I think I stand with a lot of people when I say that the past year has brought around a lot of internal change for me. Well, to be honest, a lot of external change as well. Lockdown has landed me a new job, new apartment, new kitten, new body (hello extra 6 kilos), a ton of social anxiety, lemme tell ya.
And yet, while a lot of that stuff is simply fantastic, the main changes I’ve seen have been within myself. Sure I have bad days, but in general I’m more sure of myself, I know what I want and I like who I am.
God, what a far cry from me of January 2020.
Of course I had therapy in that time, I learned how to actually communicate my feelings, I learned how to accept my inner most dreams and wants for myself.
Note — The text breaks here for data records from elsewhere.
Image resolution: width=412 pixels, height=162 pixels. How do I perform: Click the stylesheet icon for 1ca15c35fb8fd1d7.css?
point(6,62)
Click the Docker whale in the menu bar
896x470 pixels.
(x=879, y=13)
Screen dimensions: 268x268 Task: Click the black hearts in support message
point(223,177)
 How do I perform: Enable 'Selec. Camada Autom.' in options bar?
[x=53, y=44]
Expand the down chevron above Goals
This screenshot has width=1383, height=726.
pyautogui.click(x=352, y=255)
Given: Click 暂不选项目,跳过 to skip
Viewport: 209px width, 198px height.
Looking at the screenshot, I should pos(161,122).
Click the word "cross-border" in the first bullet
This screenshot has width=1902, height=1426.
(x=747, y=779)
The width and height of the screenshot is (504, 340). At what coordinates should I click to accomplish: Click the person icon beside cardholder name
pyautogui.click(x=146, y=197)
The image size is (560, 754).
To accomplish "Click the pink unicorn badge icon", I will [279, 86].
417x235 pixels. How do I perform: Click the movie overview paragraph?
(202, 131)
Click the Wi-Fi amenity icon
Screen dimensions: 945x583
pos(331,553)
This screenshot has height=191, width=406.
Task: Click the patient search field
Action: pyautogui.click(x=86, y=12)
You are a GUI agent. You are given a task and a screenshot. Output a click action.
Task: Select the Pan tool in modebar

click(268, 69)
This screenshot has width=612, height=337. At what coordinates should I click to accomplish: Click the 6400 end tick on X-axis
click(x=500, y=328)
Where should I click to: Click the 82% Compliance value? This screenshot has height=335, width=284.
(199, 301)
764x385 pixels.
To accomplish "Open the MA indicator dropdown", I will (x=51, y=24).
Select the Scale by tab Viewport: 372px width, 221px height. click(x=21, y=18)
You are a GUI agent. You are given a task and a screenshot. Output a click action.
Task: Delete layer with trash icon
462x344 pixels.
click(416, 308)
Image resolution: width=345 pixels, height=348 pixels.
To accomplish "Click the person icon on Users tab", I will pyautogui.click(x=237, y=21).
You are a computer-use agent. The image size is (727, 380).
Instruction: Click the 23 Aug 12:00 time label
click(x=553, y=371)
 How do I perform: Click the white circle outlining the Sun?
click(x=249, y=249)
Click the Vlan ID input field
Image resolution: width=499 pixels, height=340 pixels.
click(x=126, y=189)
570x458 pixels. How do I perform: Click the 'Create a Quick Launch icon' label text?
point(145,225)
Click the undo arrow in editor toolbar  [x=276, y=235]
Yay for self development! We love her.
Also in the dark days of 2020, I had an idea to start a podcast that explored the topics I felt I couldn’t talk about to anyone else. Fidelity, Cruelty, Living with Ourselves while Living in Society. All the things that I felt if I just got a grasp on I could finally call myself a functioning adult.
So The Confused 22 Podcast was born.
And I suppose it did achieve what it was meant to. I feel a bit more settled in who I am, and I know now that the very term ‘adult’ is so elastic and ever changing that sure. You could call me an adult. I guess.
The 22nd episode has yet to drop – it will be the last, and I’m putting it off I suppose. So this post is basically me trying to be philosophical while also saying whoops no podcast episode this week.